What you will do
An exact transcript of all the records is the expected answer.

Stored items
= Beginning of Section =

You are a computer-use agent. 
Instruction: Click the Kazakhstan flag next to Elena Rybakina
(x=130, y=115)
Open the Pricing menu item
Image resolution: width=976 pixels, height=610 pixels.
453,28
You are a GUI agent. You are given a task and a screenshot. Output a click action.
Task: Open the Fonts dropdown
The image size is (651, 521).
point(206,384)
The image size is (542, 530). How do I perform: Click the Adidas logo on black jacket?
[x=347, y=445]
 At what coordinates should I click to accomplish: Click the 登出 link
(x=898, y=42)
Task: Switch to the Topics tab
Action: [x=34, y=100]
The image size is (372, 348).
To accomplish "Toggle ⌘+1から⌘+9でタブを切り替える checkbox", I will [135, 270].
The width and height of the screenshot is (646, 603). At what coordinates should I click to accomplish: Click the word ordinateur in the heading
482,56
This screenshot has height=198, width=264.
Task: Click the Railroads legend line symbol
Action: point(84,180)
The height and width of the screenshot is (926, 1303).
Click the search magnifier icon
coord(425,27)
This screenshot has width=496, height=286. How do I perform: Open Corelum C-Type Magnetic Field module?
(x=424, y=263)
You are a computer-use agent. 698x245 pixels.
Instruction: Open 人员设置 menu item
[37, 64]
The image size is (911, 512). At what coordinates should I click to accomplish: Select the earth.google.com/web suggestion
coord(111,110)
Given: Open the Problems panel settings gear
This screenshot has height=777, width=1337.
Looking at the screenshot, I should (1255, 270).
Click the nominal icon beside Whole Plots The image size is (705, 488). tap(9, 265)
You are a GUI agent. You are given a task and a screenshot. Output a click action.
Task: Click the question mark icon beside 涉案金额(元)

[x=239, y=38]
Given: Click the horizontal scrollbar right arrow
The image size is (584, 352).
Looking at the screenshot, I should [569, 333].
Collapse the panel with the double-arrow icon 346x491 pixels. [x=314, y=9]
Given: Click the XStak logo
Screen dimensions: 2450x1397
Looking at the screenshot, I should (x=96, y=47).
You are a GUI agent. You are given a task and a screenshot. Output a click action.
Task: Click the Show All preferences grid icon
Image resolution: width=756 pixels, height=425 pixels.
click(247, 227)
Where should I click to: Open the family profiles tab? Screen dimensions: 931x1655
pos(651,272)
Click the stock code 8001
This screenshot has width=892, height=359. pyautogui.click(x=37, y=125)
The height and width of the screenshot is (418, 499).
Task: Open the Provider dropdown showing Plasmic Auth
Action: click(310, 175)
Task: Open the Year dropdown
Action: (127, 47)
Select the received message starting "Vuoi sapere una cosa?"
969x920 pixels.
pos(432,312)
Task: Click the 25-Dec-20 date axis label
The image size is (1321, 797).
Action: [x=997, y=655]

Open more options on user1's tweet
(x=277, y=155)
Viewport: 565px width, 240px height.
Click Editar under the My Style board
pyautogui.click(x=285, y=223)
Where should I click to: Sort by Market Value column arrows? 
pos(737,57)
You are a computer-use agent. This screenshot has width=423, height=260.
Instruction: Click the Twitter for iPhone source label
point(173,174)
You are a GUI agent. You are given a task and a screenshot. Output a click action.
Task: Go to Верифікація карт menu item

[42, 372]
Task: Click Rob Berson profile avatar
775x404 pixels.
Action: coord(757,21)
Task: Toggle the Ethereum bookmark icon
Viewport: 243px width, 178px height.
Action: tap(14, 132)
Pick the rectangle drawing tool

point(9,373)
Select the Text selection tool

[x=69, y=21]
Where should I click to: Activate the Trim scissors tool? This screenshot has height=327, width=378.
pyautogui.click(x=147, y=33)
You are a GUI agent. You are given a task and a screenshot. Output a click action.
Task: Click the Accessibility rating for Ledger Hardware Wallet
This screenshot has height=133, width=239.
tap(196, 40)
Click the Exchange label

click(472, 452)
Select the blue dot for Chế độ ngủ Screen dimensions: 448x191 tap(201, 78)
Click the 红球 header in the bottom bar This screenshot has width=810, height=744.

= End of Section =

Solution to this task
You are a computer-use agent. 
Instruction: Click the Kazakhstan flag next to Elena Rybakina
(x=130, y=115)
Open the Pricing menu item
Image resolution: width=976 pixels, height=610 pixels.
453,28
You are a GUI agent. You are given a task and a screenshot. Output a click action.
Task: Open the Fonts dropdown
The image size is (651, 521).
point(206,384)
The image size is (542, 530). How do I perform: Click the Adidas logo on black jacket?
[x=347, y=445]
 At what coordinates should I click to accomplish: Click the 登出 link
(x=898, y=42)
Task: Switch to the Topics tab
Action: [x=34, y=100]
The image size is (372, 348).
To accomplish "Toggle ⌘+1から⌘+9でタブを切り替える checkbox", I will [135, 270].
The width and height of the screenshot is (646, 603). At what coordinates should I click to accomplish: Click the word ordinateur in the heading
482,56
This screenshot has height=198, width=264.
Task: Click the Railroads legend line symbol
Action: point(84,180)
The height and width of the screenshot is (926, 1303).
Click the search magnifier icon
coord(425,27)
This screenshot has width=496, height=286. How do I perform: Open Corelum C-Type Magnetic Field module?
(x=424, y=263)
You are a computer-use agent. 698x245 pixels.
Instruction: Open 人员设置 menu item
[37, 64]
The image size is (911, 512). At what coordinates should I click to accomplish: Select the earth.google.com/web suggestion
coord(111,110)
Given: Open the Problems panel settings gear
This screenshot has height=777, width=1337.
Looking at the screenshot, I should (1255, 270).
Click the nominal icon beside Whole Plots The image size is (705, 488). tap(9, 265)
You are a GUI agent. You are given a task and a screenshot. Output a click action.
Task: Click the question mark icon beside 涉案金额(元)

[x=239, y=38]
Given: Click the horizontal scrollbar right arrow
The image size is (584, 352).
Looking at the screenshot, I should [569, 333].
Collapse the panel with the double-arrow icon 346x491 pixels. [x=314, y=9]
Given: Click the XStak logo
Screen dimensions: 2450x1397
Looking at the screenshot, I should (x=96, y=47).
You are a GUI agent. You are given a task and a screenshot. Output a click action.
Task: Click the Show All preferences grid icon
Image resolution: width=756 pixels, height=425 pixels.
click(247, 227)
Where should I click to: Open the family profiles tab? Screen dimensions: 931x1655
pos(651,272)
Click the stock code 8001
This screenshot has width=892, height=359. pyautogui.click(x=37, y=125)
The height and width of the screenshot is (418, 499).
Task: Open the Provider dropdown showing Plasmic Auth
Action: click(310, 175)
Task: Open the Year dropdown
Action: (127, 47)
Select the received message starting "Vuoi sapere una cosa?"
969x920 pixels.
pos(432,312)
Task: Click the 25-Dec-20 date axis label
The image size is (1321, 797).
Action: [x=997, y=655]

Open more options on user1's tweet
(x=277, y=155)
Viewport: 565px width, 240px height.
Click Editar under the My Style board
pyautogui.click(x=285, y=223)
Where should I click to: Sort by Market Value column arrows? 
pos(737,57)
You are a computer-use agent. This screenshot has width=423, height=260.
Instruction: Click the Twitter for iPhone source label
point(173,174)
You are a GUI agent. You are given a task and a screenshot. Output a click action.
Task: Go to Верифікація карт menu item

[42, 372]
Task: Click Rob Berson profile avatar
775x404 pixels.
Action: coord(757,21)
Task: Toggle the Ethereum bookmark icon
Viewport: 243px width, 178px height.
Action: tap(14, 132)
Pick the rectangle drawing tool

point(9,373)
Select the Text selection tool

[x=69, y=21]
Where should I click to: Activate the Trim scissors tool? This screenshot has height=327, width=378.
pyautogui.click(x=147, y=33)
You are a GUI agent. You are given a task and a screenshot. Output a click action.
Task: Click the Accessibility rating for Ledger Hardware Wallet
This screenshot has height=133, width=239.
tap(196, 40)
Click the Exchange label

click(472, 452)
Select the blue dot for Chế độ ngủ Screen dimensions: 448x191 tap(201, 78)
Click the 红球 header in the bottom bar This screenshot has width=810, height=744.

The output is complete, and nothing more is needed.